PASSAGE FOR REVIEW:

================

The turnover and degradation of collagen.


PMID 2998713

Abstract

The interstitial collagens are degraded predominantly extracellularly, by specific collagenases (metalloproteinases) capable of cleaving the helical region across the three chains at a similar locus, solubilizing the cleaved products from the fibril. Other neutral proteinases may also function in this role by cleaving near cross-links in the fibril. Collagen type, molecular aggregation and small changes in temperature all markedly affect rates of collagenolysis in the fibril. Regulation of collagenolysis is also modulated at the levels of (1) cellular production of latent collagenase (procollagenase), (2) activation of latent collagenase, and (3) production of collagenase inhibitors. Fibroblastic cells and certain macrophages are probably the predominant sources of collagenases in inflammation; an enzyme in polymorphonuclear leucocytes (neutrophils) is distinct from the tissue enzyme. Molecules such as mononuclear cell factor (MCF), homologous with interleukin 1, which augment cellular collagenase production in inflammation, are derived from monocytes. The mechanisms of augmented collagenase production involve new protein synthesis and, if this augmentation is analogous to that produced by urate crystals, it is probably associated with increased levels of procollagenase mRNA. MCF production is itself controlled by products of lymphocytes as well as by interactions of monocytes with the Fc portion of immunoglobulins and components of the extracellular matrix. Activation of latent (pro)collagenase probably occurs in vivo through the action of neutral proteinases such as plasmin (through plasminogen activator). These effects may be indirect and exerted through proteolytic activation of a procollagenase activator. Tissue inhibitors act to regulate the active collagenase.

================

SOURCE DATA:
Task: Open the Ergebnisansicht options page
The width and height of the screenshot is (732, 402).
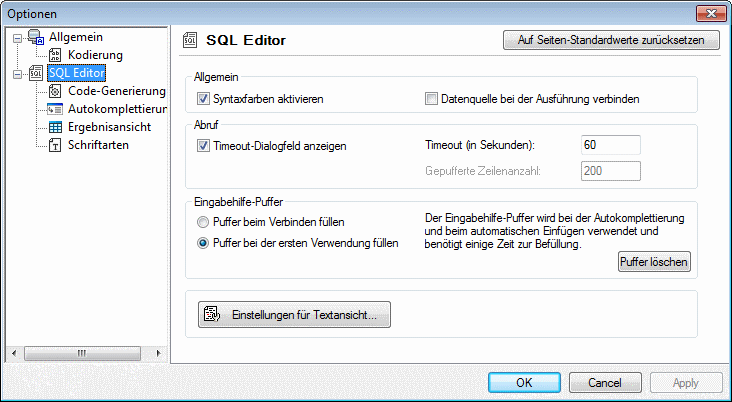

================

ASSIGNMENT:
Answer these questions from the collagen abstract:
1. Which cells are probably the predominant sources of collagenases in inflammation?
2. From which cells are molecules such as mononuclear cell factor derived?
3. Which neutral proteinase is named as probably activating latent collagenase in vivo?
The material has no connection to the collagen abstract.

SOLUTION TO THIS PROBLEM:
1. Fibroblastic cells and certain macrophages.
2. Monocytes.
3. Plasmin, acting through plasminogen activator.